What is the count of lines in the material below that hold "element"? Answer with only that number.
.....
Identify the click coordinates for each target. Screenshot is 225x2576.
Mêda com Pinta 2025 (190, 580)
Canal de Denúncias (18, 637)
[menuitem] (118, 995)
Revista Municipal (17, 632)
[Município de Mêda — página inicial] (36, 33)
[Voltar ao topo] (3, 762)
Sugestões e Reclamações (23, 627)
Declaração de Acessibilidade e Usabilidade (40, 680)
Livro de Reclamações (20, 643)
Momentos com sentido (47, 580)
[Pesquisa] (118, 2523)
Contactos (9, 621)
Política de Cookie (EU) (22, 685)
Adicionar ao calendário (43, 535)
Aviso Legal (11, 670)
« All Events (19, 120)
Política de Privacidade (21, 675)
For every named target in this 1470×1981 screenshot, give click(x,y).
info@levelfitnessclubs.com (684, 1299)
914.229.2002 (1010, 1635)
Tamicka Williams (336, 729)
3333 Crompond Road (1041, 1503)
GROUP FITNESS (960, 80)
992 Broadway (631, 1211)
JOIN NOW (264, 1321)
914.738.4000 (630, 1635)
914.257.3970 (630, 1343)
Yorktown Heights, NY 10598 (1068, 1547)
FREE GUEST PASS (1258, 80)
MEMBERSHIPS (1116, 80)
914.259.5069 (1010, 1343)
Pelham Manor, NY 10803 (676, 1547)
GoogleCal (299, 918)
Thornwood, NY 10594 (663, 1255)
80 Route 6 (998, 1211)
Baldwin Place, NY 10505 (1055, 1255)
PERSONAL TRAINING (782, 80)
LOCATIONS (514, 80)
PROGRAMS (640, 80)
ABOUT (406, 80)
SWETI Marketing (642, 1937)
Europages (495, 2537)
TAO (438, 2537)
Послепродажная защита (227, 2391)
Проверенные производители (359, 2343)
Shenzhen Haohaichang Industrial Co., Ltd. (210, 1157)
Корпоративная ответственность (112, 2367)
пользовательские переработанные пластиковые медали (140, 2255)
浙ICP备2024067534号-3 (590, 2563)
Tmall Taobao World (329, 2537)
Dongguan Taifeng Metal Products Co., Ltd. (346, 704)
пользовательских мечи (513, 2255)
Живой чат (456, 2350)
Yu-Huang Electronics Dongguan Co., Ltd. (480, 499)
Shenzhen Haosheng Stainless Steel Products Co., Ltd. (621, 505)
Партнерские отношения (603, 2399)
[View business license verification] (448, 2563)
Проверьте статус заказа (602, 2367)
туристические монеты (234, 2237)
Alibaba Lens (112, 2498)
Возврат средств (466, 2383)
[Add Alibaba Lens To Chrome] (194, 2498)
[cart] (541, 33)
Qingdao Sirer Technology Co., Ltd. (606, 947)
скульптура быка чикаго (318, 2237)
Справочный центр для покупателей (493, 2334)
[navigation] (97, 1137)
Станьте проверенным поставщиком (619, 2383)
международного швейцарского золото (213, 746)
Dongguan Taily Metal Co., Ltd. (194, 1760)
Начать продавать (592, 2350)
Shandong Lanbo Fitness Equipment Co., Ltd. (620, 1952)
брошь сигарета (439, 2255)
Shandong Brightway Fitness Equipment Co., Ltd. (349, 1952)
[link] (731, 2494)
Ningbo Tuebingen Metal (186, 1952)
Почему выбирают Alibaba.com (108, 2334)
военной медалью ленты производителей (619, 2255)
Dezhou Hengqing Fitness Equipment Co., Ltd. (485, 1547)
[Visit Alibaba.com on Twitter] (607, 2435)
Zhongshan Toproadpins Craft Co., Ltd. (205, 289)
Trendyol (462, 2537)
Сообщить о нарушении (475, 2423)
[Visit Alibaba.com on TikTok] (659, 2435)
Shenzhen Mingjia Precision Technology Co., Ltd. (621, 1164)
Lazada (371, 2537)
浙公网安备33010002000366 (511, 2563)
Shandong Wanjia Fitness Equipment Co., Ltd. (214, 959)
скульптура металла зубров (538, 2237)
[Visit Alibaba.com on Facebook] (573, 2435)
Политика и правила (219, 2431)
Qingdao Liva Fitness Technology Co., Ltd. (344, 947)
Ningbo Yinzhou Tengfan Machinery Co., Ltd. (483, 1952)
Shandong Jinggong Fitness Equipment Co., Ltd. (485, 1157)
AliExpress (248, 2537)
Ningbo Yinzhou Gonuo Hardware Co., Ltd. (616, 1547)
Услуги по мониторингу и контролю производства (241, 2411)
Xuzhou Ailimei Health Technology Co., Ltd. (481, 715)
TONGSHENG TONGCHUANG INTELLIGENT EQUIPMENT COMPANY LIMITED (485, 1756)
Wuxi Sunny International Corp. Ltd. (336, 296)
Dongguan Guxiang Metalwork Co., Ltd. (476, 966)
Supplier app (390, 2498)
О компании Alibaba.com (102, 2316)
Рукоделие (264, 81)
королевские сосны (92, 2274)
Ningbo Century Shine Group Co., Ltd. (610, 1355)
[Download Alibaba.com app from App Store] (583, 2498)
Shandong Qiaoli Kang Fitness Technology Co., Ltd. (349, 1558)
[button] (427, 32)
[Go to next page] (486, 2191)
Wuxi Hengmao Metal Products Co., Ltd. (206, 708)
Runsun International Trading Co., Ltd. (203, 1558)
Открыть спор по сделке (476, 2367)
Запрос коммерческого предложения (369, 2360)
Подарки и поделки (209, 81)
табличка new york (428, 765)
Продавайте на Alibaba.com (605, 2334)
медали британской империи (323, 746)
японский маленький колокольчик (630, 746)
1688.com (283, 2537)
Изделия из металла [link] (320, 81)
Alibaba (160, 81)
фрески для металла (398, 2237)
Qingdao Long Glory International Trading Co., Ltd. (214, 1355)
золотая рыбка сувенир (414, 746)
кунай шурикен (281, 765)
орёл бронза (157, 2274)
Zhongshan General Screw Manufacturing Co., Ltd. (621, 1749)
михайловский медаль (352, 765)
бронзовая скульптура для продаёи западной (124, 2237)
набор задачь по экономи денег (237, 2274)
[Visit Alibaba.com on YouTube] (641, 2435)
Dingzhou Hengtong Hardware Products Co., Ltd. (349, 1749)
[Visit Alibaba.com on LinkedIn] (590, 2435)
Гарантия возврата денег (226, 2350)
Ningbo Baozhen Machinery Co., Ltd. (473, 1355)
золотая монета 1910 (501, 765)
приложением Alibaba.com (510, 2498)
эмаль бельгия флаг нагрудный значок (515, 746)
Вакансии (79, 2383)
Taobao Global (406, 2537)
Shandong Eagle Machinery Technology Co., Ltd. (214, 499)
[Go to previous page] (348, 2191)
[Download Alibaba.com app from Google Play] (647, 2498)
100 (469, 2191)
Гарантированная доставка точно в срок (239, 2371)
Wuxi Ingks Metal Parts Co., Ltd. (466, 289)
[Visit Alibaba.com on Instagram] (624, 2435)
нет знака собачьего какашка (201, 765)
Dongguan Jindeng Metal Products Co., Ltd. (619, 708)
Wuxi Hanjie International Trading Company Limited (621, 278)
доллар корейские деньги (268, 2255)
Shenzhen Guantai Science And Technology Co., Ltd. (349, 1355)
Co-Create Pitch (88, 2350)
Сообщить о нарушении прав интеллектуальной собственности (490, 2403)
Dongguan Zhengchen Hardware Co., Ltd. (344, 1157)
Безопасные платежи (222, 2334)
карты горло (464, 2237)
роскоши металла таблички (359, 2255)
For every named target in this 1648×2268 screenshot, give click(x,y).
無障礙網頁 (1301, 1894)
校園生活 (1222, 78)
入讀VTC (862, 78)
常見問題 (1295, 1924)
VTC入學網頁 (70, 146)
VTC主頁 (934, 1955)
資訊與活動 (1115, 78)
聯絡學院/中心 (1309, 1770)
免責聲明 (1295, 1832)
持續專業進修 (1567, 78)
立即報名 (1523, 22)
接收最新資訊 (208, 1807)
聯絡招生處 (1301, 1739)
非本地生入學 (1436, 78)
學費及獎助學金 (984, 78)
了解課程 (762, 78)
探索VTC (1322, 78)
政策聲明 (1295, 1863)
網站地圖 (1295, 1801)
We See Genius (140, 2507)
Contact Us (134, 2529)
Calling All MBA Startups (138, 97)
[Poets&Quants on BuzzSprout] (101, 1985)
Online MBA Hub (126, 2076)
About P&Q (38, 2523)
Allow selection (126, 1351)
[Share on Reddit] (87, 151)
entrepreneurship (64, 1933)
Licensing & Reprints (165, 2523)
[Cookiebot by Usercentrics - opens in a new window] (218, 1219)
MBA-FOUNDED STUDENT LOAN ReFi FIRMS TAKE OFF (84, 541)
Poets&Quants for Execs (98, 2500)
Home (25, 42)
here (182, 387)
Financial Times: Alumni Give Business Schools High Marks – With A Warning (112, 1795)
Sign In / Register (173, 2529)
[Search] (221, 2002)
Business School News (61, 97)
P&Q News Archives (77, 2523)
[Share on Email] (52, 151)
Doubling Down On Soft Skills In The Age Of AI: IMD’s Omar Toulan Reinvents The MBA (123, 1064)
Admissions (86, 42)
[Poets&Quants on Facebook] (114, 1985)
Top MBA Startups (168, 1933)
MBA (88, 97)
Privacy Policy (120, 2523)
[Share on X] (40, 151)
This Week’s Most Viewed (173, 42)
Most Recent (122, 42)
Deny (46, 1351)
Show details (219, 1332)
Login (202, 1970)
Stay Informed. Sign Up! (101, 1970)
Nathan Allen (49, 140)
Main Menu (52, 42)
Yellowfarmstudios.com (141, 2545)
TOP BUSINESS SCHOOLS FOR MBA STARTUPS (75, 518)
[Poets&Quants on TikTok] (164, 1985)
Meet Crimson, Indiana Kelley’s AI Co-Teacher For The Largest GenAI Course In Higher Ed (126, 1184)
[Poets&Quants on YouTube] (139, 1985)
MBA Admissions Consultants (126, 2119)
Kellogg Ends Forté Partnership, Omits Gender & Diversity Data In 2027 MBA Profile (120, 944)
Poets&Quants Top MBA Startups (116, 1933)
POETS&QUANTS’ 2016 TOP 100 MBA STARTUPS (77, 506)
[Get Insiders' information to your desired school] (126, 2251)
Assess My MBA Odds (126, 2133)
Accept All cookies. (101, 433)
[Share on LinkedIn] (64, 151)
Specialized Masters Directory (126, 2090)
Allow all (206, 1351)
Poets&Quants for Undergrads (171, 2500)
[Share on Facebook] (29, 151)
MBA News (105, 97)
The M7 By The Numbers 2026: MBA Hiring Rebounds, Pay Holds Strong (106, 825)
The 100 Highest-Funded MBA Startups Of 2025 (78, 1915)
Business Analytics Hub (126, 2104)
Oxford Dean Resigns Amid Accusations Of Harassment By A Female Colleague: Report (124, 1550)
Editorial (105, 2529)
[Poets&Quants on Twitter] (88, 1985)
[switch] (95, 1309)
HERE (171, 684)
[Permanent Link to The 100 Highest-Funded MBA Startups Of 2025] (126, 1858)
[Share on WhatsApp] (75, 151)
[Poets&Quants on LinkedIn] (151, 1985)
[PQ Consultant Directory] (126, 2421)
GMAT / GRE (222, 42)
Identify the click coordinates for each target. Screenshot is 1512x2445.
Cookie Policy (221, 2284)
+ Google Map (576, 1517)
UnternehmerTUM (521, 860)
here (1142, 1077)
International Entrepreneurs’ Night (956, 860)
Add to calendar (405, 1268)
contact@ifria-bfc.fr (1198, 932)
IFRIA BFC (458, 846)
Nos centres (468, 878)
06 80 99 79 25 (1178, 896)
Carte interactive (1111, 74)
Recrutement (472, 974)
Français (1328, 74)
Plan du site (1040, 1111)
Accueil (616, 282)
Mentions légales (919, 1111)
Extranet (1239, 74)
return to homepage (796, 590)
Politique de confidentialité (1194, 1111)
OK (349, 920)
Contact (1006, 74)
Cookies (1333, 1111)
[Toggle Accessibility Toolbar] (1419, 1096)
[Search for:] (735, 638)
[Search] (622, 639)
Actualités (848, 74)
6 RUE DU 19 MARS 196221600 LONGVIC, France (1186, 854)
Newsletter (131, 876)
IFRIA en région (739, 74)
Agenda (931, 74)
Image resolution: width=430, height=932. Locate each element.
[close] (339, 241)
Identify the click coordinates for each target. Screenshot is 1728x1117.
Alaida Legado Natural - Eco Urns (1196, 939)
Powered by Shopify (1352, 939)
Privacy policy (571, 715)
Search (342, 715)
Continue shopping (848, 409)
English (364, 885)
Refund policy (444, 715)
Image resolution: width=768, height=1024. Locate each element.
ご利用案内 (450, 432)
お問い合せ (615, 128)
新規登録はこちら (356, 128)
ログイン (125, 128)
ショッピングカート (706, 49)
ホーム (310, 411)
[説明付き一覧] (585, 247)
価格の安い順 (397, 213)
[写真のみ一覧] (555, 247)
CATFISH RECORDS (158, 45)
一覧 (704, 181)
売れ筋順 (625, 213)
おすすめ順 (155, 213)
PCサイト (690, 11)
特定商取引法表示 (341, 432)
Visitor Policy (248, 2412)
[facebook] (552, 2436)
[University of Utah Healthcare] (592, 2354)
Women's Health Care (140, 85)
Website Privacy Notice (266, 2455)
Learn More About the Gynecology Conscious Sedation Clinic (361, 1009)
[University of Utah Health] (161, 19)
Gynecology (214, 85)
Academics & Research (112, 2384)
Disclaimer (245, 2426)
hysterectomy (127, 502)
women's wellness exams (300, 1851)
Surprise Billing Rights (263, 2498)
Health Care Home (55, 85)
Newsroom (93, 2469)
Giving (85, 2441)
.....
◆ **ANSWER TO THIS EXERCISE**
2